Differential Diagnosis:

   Although synovial sarcoma shows a spectrum of histopathologic patterns that can result in diagnostic difficulties, immunohistochemistry for TLE-1 and FISH or PCR for the detection of SS18 are two powerful tool to confirm the diagnosis. The key to correct diagnosis is, therefore, a high index of suspicion. Given the known success of chemotherapy on synovial sarcoma, correct diagnosis has clinical importance.

   Monophasic fibrous synovial sarcoma may resemble a number of spindle cell neoplasms including sarcomatoid carcinoma, malignant peripheral nerve sheath tumor (MPNST), leiomyosarcoma, hemangiopericytoma/solitary fibrous tumor, and fibrosarcoma.

   Sarcomatoid carcinomas usually have a much higher nuclear grade than monophasic fibrous synovial sarcoma. Their nuclear grade is more comparable to poorly differentiated synovial sarcoma. In contrast, expression of cytokeratin in sarcomatoid carcinomas is usually minimal or absence and monophasic fibrous synovial sarcomas typically have patchy to minimal expression of cytokeratin. History and location of the tumor would also provide good clues for the differentiation.
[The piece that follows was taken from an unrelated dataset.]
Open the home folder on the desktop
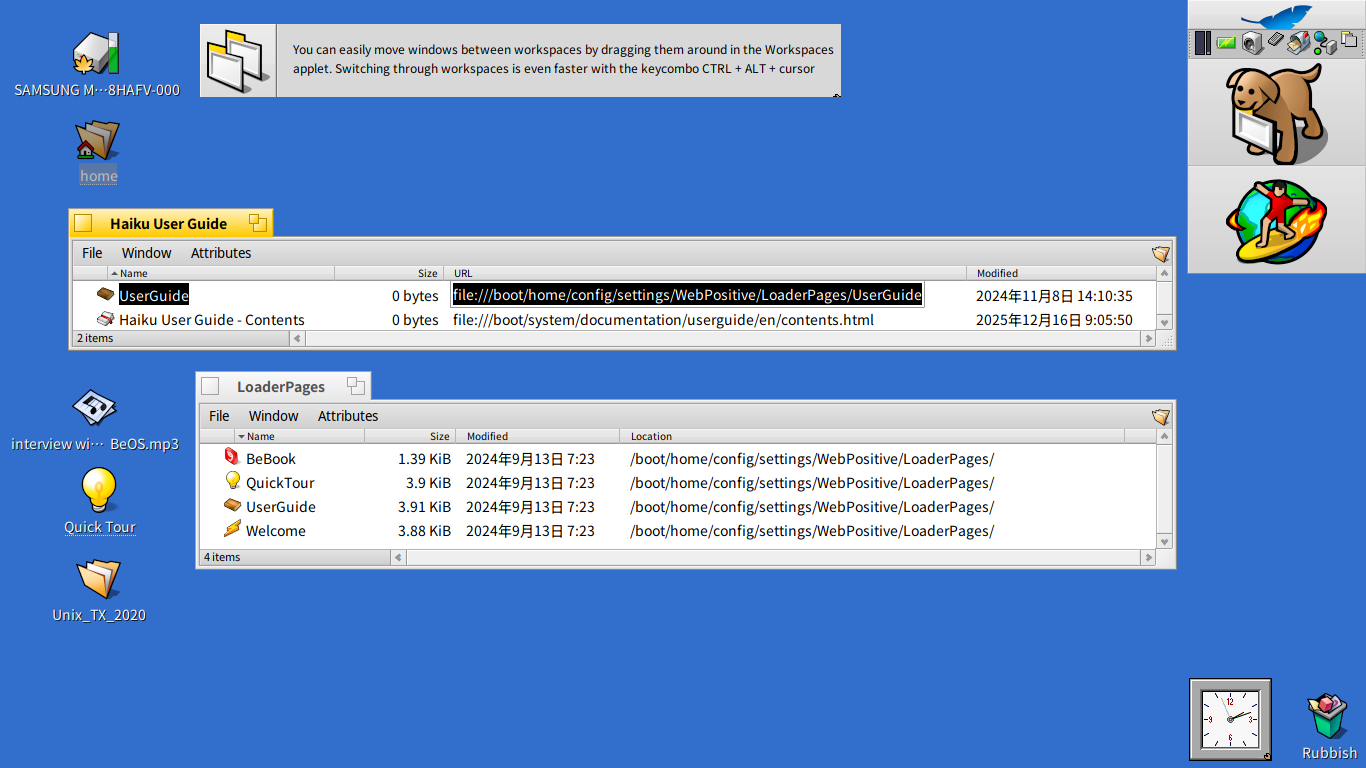This screenshot has width=1366, height=768. pyautogui.click(x=97, y=140)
   MPNST overlap with monophasic fibrous synovial sarcoma in both histologic features and immunohistochemistry. In particular, MPNST is variably positive for TLE1 and broad spectrum cytokeratin. This feature may suggest monophasic synovial sarcoma. On the other hand, S100 is expressed in some monophasic fibrous synovial sarcoma. This creates another confusion. While loss of H3K27Me3 is present in up to about 60% of MPNST, it can be seen in rare cases of monophasic fibrous synovial sarcoma [Pekmezci M et al., 2017; Schaefer IM et al., 2016]. When there is a doubt, FISH or PCR should be employed to confirm the diagnosis.

   The diagnosis of biphasic synovial sarcomas arising from classic locations are usually not a diagnostic challenge. In uncommon sites, however, it can be challenging. The differential diagnoses include carcinomsarcoma, and glandular MPNST. In particular, when a biphasic synovial sarcoma occuring in peritoneum and pleuropulmonary region, these biphasic tumors can mimic malignant mesothelioma. Malignant mesothelialoma occurs in older patients and, histologically, the glandular and spindle cell component usually display a gradual rather than abrupt transition between the two components. WT1 is often positive in mesothelioma but negative in synovial sarcoma.
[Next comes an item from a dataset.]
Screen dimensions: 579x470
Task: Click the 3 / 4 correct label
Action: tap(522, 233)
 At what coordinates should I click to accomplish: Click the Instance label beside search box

   When a biphasic synovial sarcoma is dominated by epithelial or glandular component, metastatic carcinoma and adnexal tumor of skin must be seriously entertained. Astute identification of the spindle cell component in between the epithelial component and correlation with clinical and imaging features form the key for correct diagnosis.

   When classic synovial sarcoma areas are identified in a poorly differentiated synovial sarcoma, the diagnosis is less challenging but it is not uncommon for the poorly differentiated component to make up over 90% of the tumor [Machan SK et al., 1999]. Poorly differentiated synovial sarcoma mimic other high-grade tumors with similar features. Poorly differentiated synovial sarcoma tend to mimic small round cell tumors such as Ewing sarcoma, neuroblastoma, mesenchymal chondrosarcoma, alveolar rhabdomyosarcoma, and high-grade, non-Hodgkin lymphoma. When large epithelioid cells or rhabdoid cells are present in a poorly differentiated synovial sarcoma, they may be confused with epithelioid sarcoma and extrarenal rhabdoid tumor in addition to metastatic carcinoma and sarcomatoid carcinoma.

While intraosseous location is common in Ewing sarcoma, it is rare in synovial sarcoma. Ewing sarcoma, however, overlaps with poorly differentiated synovial sarcoma in terms of age of onset, histologic features, and immunohistochemical profile. In particular, CD99 is positive in 60%-70% of synovial sarcomas (both cytoplasmic and membranous staining) [Pelmus et al., 2002; Olsen SH et al., 2006] and Ewing sarcomas also express cytokeratin. However, aberration of EWSR1 is specific for Ewing sarcoma and aberration of SS18 is specific for synovial sarcoma. These genetic tests should be able to distinguish most of the cases.